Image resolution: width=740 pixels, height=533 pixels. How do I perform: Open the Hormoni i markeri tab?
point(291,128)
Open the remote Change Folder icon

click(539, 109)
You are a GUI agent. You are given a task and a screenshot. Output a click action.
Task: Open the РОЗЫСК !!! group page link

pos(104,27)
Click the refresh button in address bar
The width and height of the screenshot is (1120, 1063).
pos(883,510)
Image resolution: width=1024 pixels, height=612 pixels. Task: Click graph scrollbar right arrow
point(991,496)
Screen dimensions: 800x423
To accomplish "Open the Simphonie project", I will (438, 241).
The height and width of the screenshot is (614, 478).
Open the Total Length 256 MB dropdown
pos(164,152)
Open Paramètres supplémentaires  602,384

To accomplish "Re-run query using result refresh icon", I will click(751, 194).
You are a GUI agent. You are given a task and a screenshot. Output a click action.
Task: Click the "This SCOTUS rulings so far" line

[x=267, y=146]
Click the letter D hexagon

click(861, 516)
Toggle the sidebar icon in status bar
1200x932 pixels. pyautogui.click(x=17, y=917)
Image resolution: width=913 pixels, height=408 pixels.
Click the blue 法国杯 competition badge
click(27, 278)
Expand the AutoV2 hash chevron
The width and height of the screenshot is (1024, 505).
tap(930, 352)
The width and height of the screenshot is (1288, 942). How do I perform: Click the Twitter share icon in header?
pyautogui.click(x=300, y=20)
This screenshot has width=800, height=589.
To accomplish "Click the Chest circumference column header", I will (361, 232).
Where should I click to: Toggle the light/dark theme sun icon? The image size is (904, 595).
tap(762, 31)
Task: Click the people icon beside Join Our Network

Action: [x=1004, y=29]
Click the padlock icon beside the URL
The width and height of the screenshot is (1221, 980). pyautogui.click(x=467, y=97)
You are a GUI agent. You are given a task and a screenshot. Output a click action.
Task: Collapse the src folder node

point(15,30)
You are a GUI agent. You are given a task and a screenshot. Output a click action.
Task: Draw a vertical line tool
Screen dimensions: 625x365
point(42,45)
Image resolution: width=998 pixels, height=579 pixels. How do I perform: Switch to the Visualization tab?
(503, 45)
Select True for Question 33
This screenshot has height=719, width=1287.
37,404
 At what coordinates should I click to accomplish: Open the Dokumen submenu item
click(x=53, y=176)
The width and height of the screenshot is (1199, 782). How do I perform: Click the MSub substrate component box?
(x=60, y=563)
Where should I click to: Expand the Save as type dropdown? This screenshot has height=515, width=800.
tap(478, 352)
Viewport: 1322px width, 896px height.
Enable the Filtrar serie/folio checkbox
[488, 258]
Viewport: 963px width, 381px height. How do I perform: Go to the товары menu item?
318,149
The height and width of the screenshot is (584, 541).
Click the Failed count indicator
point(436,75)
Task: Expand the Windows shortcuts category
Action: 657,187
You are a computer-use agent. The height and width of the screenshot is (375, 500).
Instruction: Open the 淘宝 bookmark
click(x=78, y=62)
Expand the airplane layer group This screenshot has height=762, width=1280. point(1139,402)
——————
#### Work required:
Repeat, exactly as they stand above, the lines from the line with "Task: Open the РОЗЫСК !!! group page link" to the line with "This screenshot has width=800, height=589.", both lines included.

#### Written solution:
Task: Open the РОЗЫСК !!! group page link

pos(104,27)
Click the refresh button in address bar
The width and height of the screenshot is (1120, 1063).
pos(883,510)
Image resolution: width=1024 pixels, height=612 pixels. Task: Click graph scrollbar right arrow
point(991,496)
Screen dimensions: 800x423
To accomplish "Open the Simphonie project", I will (438, 241).
The height and width of the screenshot is (614, 478).
Open the Total Length 256 MB dropdown
pos(164,152)
Open Paramètres supplémentaires  602,384

To accomplish "Re-run query using result refresh icon", I will click(751, 194).
You are a GUI agent. You are given a task and a screenshot. Output a click action.
Task: Click the "This SCOTUS rulings so far" line

[x=267, y=146]
Click the letter D hexagon

click(861, 516)
Toggle the sidebar icon in status bar
1200x932 pixels. pyautogui.click(x=17, y=917)
Image resolution: width=913 pixels, height=408 pixels.
Click the blue 法国杯 competition badge
click(27, 278)
Expand the AutoV2 hash chevron
The width and height of the screenshot is (1024, 505).
tap(930, 352)
The width and height of the screenshot is (1288, 942). How do I perform: Click the Twitter share icon in header?
pyautogui.click(x=300, y=20)
This screenshot has width=800, height=589.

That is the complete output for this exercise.